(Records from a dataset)
++++

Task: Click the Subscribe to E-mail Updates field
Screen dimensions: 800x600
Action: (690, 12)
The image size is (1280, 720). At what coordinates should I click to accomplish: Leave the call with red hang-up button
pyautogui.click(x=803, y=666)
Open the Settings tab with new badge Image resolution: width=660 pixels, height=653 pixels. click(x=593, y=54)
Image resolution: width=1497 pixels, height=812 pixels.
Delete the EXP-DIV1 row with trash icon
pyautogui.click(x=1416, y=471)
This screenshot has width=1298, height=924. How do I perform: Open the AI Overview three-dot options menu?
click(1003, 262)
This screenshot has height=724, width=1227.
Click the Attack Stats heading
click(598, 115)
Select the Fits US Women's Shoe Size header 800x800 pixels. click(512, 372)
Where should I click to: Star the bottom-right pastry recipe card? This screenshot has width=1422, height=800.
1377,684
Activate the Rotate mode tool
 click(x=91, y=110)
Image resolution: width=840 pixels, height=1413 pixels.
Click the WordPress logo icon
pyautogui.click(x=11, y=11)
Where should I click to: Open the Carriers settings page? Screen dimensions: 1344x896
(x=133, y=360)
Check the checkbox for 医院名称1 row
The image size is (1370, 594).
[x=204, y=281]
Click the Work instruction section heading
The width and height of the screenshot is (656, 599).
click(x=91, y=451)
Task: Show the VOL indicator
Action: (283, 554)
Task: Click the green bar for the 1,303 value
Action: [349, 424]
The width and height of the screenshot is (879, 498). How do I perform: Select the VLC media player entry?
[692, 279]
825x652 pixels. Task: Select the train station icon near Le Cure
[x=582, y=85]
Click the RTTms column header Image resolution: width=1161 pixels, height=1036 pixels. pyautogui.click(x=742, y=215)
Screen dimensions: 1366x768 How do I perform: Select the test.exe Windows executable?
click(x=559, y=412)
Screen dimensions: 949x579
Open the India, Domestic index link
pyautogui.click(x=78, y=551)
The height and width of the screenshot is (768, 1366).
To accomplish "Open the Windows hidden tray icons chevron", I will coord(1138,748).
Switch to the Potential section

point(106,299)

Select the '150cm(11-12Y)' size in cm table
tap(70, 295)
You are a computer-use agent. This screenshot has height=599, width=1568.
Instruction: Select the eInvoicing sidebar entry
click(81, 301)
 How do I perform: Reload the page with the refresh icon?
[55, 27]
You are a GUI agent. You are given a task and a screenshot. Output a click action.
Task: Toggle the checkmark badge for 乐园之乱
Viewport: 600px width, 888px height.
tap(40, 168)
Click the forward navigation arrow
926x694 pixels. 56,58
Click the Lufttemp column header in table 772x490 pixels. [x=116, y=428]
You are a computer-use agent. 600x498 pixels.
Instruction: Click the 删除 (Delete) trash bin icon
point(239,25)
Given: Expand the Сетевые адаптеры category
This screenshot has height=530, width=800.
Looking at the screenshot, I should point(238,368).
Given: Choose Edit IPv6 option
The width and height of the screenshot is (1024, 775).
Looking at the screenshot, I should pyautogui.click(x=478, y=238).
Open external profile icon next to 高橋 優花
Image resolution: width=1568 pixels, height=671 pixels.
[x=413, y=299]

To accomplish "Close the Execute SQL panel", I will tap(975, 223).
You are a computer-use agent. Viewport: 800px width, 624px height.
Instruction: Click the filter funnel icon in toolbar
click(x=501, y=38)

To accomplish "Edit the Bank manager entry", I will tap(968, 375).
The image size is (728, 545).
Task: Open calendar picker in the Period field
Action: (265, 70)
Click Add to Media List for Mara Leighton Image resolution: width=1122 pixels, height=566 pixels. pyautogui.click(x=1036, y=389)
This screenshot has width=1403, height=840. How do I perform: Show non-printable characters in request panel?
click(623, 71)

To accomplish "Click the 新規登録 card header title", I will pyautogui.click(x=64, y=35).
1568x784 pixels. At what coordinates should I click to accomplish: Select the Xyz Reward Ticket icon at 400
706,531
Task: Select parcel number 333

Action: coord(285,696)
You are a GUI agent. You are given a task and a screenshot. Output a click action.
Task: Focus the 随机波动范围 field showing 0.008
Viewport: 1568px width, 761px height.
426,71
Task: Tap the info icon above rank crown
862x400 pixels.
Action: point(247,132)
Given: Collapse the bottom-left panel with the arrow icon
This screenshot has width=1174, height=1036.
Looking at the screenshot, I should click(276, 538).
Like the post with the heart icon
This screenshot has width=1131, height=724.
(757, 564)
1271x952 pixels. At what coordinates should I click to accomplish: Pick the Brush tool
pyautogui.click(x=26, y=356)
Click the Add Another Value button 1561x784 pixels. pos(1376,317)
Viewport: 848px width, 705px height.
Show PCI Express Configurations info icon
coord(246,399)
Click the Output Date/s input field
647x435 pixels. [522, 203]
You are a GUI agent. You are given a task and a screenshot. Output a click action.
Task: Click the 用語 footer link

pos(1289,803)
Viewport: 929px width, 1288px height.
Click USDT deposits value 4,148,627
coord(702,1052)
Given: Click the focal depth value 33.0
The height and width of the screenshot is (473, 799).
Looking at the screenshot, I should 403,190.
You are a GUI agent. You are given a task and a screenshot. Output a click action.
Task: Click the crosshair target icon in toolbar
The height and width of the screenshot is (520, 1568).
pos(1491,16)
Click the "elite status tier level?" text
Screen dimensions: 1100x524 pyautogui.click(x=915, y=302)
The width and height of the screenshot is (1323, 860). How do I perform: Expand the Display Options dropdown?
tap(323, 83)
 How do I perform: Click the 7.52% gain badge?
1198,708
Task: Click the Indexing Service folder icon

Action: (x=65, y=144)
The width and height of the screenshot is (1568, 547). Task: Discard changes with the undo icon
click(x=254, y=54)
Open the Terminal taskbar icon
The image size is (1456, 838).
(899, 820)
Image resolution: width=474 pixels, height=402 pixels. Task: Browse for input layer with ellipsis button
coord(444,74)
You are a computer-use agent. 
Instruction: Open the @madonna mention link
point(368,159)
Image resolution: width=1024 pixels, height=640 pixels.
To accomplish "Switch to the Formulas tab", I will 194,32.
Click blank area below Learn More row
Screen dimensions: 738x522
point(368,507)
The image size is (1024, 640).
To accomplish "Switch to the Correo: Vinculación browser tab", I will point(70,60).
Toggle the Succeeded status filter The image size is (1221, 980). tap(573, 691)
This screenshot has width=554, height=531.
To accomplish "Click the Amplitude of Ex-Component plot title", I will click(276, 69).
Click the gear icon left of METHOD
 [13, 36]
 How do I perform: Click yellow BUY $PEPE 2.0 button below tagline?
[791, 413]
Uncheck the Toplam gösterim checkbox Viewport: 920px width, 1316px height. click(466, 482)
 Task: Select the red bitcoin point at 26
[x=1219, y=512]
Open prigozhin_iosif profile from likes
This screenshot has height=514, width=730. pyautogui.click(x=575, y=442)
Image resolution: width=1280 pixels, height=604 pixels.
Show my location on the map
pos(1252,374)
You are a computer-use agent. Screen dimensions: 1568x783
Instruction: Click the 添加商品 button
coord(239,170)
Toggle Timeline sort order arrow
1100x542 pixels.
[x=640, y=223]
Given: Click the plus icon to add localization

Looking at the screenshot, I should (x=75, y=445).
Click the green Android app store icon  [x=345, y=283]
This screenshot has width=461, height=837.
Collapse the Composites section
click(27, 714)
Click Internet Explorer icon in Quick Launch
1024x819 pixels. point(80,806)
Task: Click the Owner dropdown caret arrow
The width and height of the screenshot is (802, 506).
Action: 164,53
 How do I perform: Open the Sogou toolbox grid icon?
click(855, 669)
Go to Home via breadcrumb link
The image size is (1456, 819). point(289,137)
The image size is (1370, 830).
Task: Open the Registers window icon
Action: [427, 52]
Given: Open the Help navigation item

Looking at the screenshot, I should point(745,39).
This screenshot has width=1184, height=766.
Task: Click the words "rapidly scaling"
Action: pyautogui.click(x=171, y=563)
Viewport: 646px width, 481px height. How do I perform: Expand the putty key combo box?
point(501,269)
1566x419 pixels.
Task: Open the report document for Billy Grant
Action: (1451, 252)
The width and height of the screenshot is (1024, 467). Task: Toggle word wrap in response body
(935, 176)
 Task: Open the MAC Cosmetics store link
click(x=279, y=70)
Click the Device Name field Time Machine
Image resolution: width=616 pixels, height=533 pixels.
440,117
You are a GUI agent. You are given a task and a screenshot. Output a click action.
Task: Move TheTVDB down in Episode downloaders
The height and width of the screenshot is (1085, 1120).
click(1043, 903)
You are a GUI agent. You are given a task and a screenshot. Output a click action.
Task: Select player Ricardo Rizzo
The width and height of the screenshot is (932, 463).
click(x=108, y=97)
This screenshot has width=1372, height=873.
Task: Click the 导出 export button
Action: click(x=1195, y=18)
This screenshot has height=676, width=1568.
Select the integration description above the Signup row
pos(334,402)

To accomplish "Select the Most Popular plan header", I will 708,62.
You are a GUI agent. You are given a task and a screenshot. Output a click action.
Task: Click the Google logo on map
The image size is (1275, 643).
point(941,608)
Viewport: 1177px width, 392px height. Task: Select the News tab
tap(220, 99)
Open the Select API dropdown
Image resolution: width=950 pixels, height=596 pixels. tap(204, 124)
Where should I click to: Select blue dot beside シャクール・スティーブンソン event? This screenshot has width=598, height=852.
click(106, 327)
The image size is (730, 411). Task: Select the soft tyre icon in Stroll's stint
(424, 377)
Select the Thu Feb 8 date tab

++++

Supply only the number of lines above in which "checkbox" occurs.

2